Questions on the material:
a) In the text on emergency department use after the Affordable Care Act, by how much did Illinois's yearly emergency department visits grow from 2011 to 2015?
b) Pick up the text on emergency department use after the Affordable Care Act right after its last sentence and write what comes next.
---------- Text passage ----------
The average monthly emergency department visit increased by 5.7 percent in Illinois after the implementation of the Affordable Care Act (ACA), although the population remained essentially flat. In Massachusetts, while visits to emergency departments climbed steadily between 2005 and 2014, availability of on-call specialists (surgeons, psychiatrists, and other specialists) declined “significantly.” The results of two state-specific studies were published online in Annals of Emergency Medicine (“Increased Emergency Department Use in Illinois After Implementation of the Affordable Care Act” and “Decline in Consultant Availability in Massachusetts Emergency Departments: 2005 to 2014”).
“Emergency departments continue to be squeezed by pressures inside and outside the hospital,” says Scott Dresden, MD, MS, of Northwestern University Feinberg School of Medicine in Chicago, Ill., the lead author of the Illinois paper. “A large post-ACA increase in Medicaid visits and a modest increase in privately insured visits outpaced a large reduction in emergency department visits by uninsured patients. We still don’t know if these results represent longer-term changes in health services use or a temporary spike in emergency department use due to pent up demand.”
Annual emergency department visit volume in Illinois increased from 2.9 million in 2011 to 3.2 million in 2015, an 8.1 percent increase over the period. Comparing the pre-ACA period (2011 to 2013) to the post-ACA period (2014 to 2015), the average monthly emergency department visit volume increased by 5.7 percent. Hospitalizations were essentially unchanged, as was the size of Illinois’ population.
---------- Exercise data ----------
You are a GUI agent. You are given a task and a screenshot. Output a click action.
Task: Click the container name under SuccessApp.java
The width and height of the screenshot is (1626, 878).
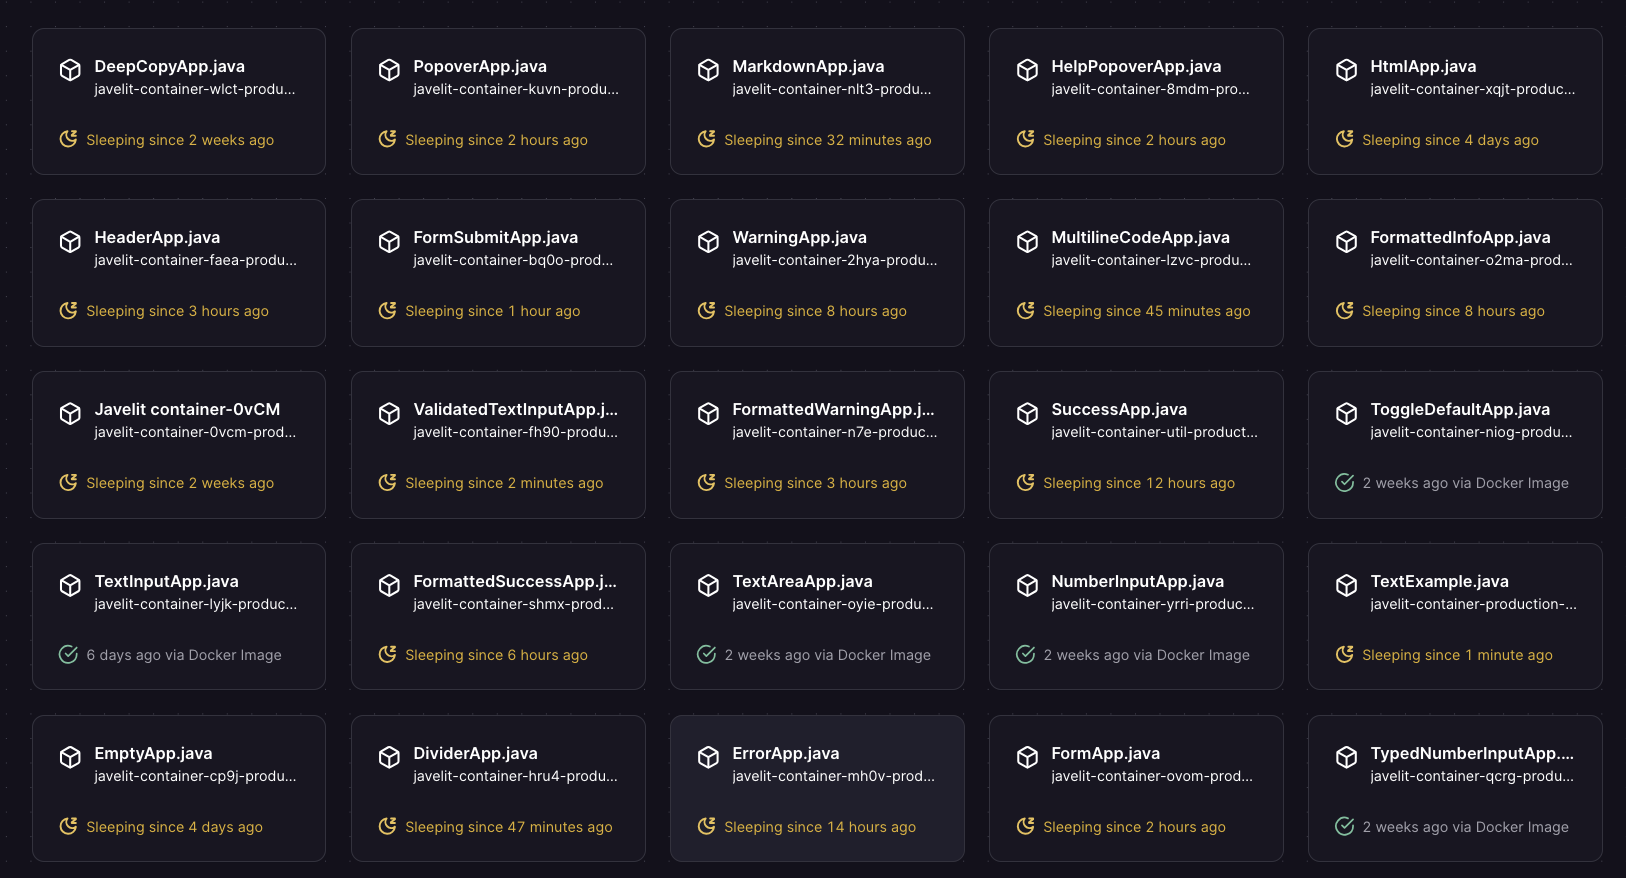[1150, 432]
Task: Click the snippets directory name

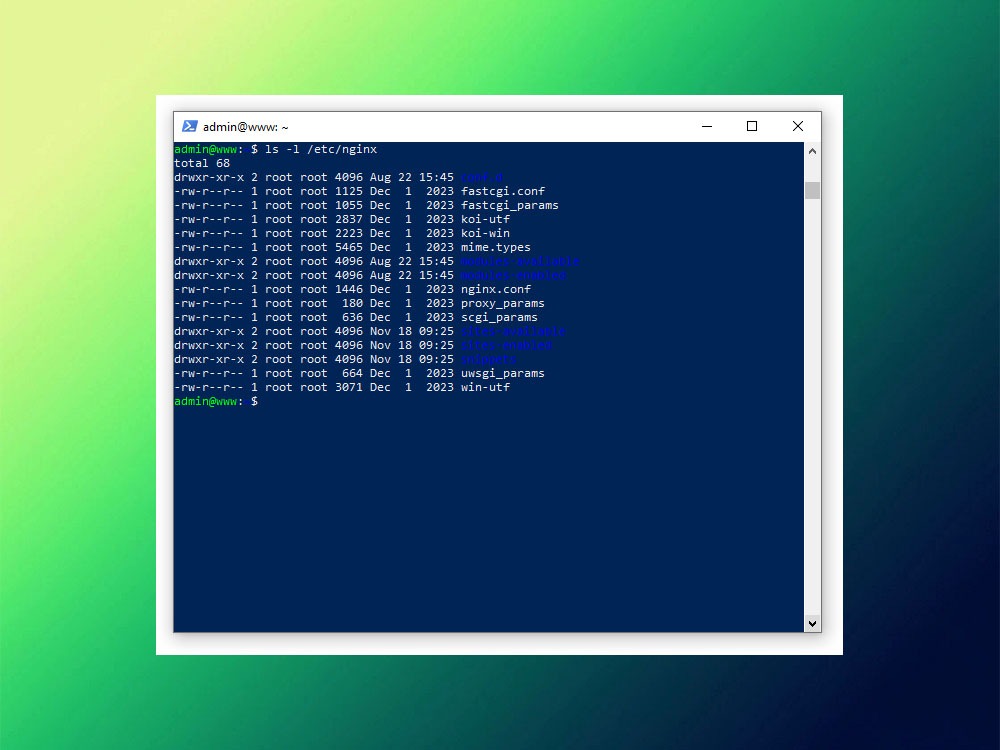Action: point(488,359)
----------
Results:
a) They rose from 2.9 million to 3.2 million, an 8.1 percent increase.

b)
In Massachusetts, from 2005 to 2015 emergency departments reported that visits increased on average from 32,025 to 42,000. During the same period, there was a significant drop in availability of specialists in surgery, neurology, obstetrics-gynecology, orthopedics, pediatrics, plastic surgery, and psychiatry. Availability of general surgeons declined from 98 percent to 83 percent while 24/7 psychiatry availability declined from 56 percent to 33 percent. Availability of orthopedic surgeons, pediatricians, and plastic surgeons also declined significantly.
“During the studied period, the burden of increasing patient volume was clear,” says Jason Sanders, MD, PhD, of the Department of Emergency Medicine at Massachusetts General Hospital in Boston. “The proportion of emergency departments reporting any patients primarily cared for in the hallway climbed from 70 percent to 89 percent. That is obviously far from ideal and is indicative of an increasingly taxed emergency medical care system.”